Stored items
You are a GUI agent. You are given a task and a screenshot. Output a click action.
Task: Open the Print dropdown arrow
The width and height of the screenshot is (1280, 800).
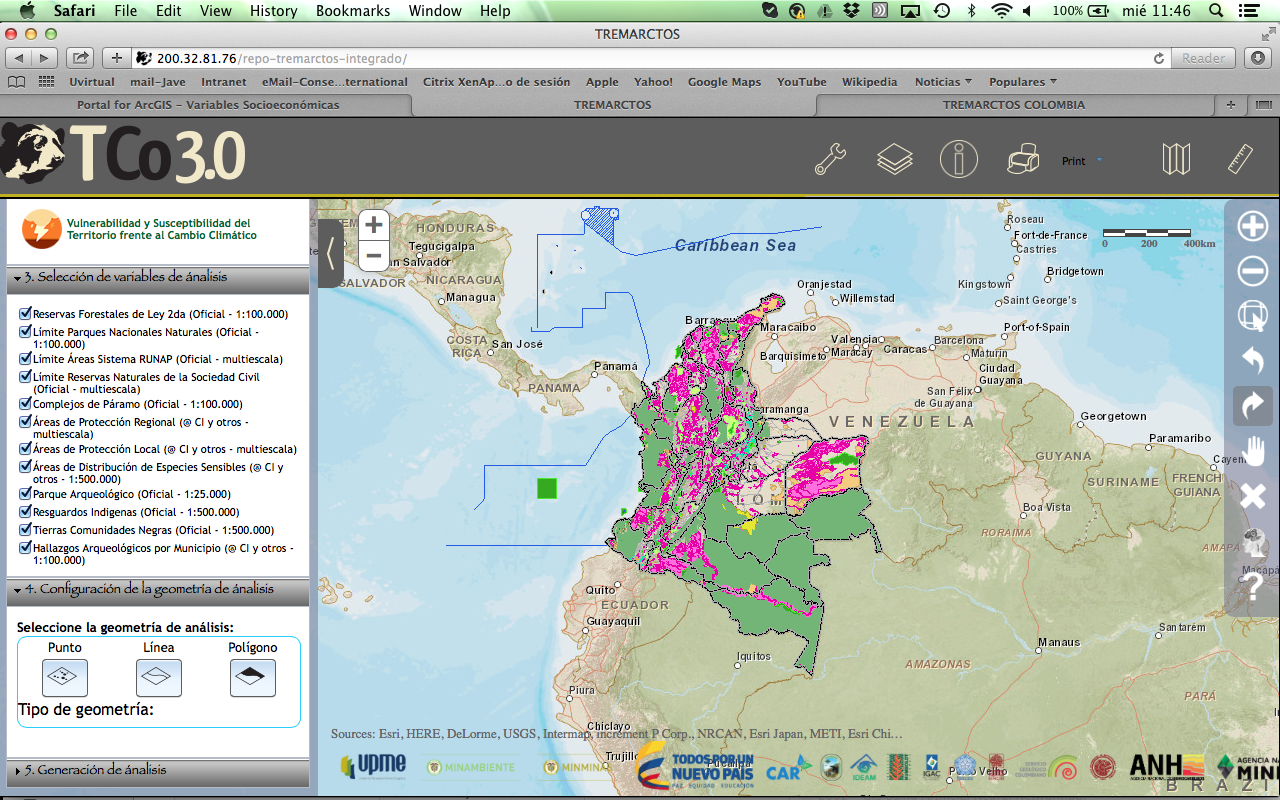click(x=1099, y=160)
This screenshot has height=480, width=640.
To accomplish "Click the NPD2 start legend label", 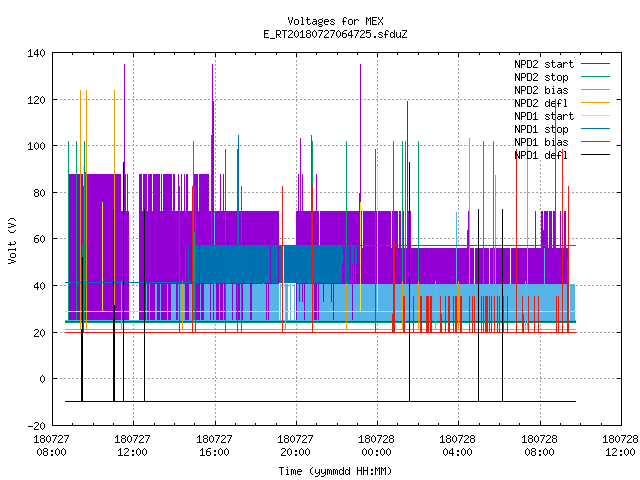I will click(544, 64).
---
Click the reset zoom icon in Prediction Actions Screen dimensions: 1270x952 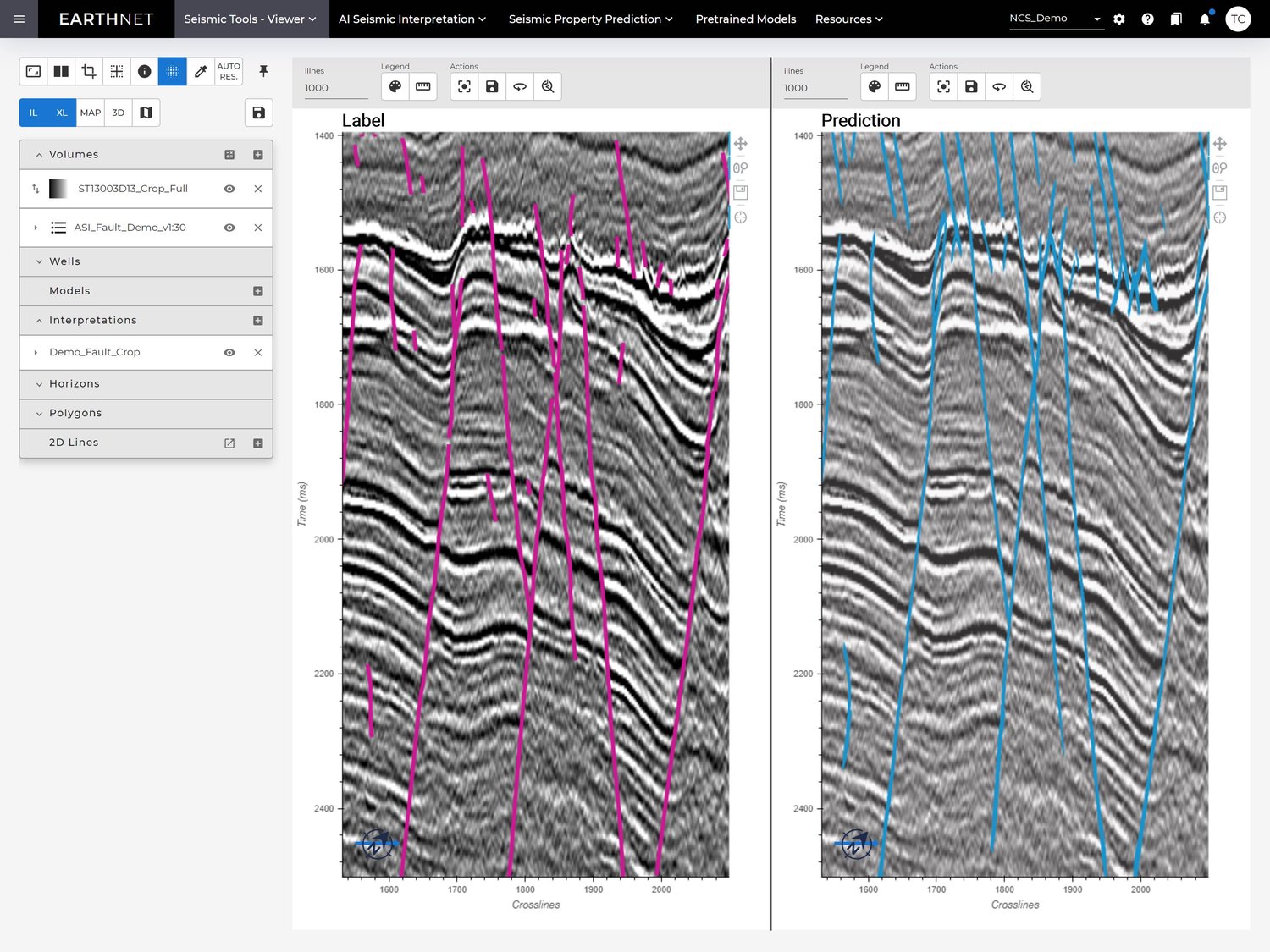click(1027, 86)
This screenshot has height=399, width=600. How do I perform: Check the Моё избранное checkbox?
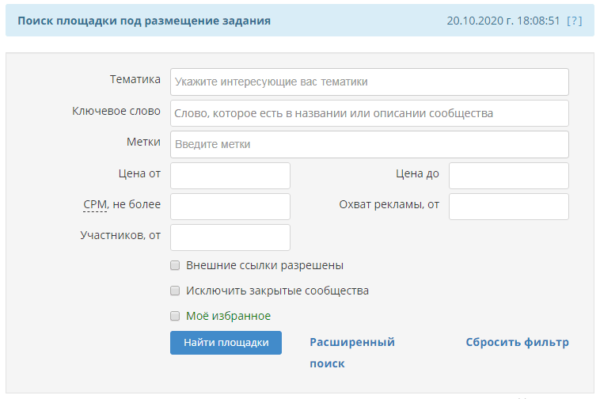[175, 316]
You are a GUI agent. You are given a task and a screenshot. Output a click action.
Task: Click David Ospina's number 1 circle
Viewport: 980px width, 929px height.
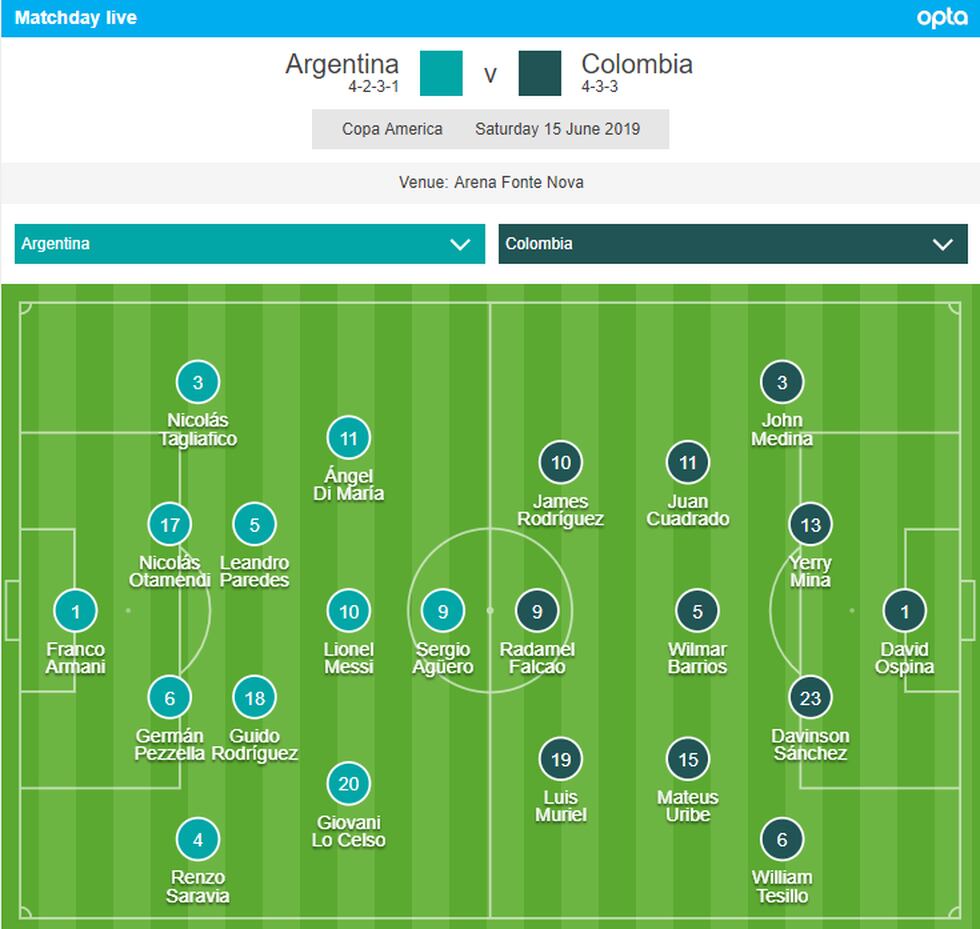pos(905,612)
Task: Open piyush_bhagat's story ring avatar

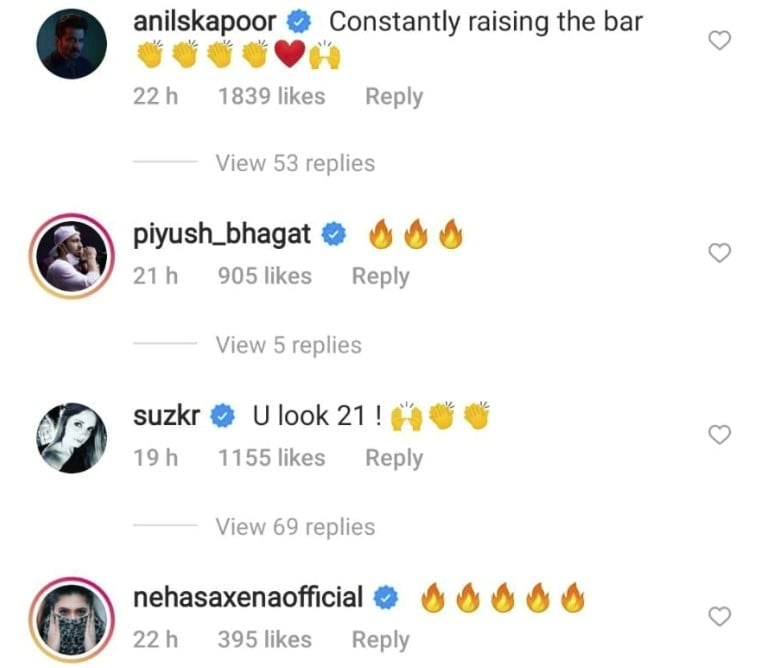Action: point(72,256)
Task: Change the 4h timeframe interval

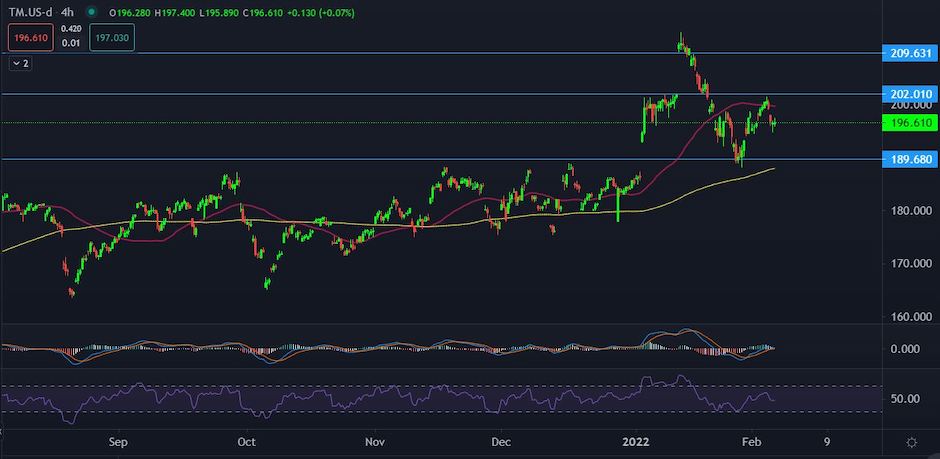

_What to produce_:
Starting with the line above that holds "This screenshot has height=399, width=600.", restate each line word for word up to and including the line that holds "Task: Change the 4h timeframe interval". Drop the pictures.

_Solved exercise_:
This screenshot has height=399, width=600. How do I perform: Check the Моё избранное checkbox?
[175, 316]
You are a GUI agent. You are given a task and a screenshot. Output a click action.
Task: Click David Ospina's number 1 circle
Viewport: 980px width, 929px height.
pos(905,612)
Task: Open piyush_bhagat's story ring avatar

Action: point(72,256)
Task: Change the 4h timeframe interval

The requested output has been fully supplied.